YOUR OBJECTIVE: Word for word, restate the lines from the start of the data down to the line with "Create an Account (1045, 17)", both included.

Data records:

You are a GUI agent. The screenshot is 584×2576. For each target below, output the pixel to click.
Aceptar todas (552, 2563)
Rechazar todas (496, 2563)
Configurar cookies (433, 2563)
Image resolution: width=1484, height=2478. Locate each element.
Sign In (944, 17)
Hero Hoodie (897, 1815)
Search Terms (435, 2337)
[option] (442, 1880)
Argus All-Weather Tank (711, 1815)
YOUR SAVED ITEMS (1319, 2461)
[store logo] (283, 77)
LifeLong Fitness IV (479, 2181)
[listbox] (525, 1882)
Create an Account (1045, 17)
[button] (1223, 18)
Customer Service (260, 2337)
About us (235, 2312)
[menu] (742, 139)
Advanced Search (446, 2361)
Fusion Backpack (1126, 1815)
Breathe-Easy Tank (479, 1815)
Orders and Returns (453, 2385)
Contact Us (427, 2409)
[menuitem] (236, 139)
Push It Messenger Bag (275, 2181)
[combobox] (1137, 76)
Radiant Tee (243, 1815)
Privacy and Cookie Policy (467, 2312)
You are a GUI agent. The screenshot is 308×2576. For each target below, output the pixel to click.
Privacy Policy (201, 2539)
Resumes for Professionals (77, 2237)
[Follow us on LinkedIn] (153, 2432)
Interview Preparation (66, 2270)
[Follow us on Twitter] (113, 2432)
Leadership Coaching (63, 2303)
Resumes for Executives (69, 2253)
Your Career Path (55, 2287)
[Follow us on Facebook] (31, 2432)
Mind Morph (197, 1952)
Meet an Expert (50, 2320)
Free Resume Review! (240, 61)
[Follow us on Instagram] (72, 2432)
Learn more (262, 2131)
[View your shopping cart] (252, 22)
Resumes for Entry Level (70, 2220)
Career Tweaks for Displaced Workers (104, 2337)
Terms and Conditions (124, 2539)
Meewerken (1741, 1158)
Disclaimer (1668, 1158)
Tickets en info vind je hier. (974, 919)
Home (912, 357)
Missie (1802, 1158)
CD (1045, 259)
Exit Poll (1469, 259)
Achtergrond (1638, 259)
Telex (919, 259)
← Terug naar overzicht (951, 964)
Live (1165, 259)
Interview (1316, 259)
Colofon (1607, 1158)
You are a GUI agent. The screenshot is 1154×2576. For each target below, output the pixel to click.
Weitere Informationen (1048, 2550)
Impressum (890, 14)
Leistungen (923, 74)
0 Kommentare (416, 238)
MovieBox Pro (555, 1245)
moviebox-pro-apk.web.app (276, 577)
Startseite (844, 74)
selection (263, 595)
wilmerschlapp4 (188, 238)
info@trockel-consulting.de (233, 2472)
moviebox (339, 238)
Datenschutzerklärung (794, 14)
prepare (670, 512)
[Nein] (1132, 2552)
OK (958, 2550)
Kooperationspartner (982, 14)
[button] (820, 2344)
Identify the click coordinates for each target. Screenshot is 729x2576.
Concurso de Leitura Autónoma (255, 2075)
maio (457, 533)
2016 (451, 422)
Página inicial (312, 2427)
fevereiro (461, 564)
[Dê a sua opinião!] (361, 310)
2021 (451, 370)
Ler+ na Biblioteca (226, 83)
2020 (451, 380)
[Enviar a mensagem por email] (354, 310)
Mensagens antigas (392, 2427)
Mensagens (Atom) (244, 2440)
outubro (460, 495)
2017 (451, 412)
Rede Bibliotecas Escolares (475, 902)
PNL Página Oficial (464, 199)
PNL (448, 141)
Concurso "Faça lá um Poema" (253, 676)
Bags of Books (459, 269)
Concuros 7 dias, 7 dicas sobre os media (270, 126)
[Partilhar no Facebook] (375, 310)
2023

WRITTEN RESPONSE:
You are a GUI agent. The screenshot is 584×2576. For each target below, output the pixel to click.
Aceptar todas (552, 2563)
Rechazar todas (496, 2563)
Configurar cookies (433, 2563)
Image resolution: width=1484, height=2478. Locate each element.
Sign In (944, 17)
Hero Hoodie (897, 1815)
Search Terms (435, 2337)
[option] (442, 1880)
Argus All-Weather Tank (711, 1815)
YOUR SAVED ITEMS (1319, 2461)
[store logo] (283, 77)
LifeLong Fitness IV (479, 2181)
[listbox] (525, 1882)
Create an Account (1045, 17)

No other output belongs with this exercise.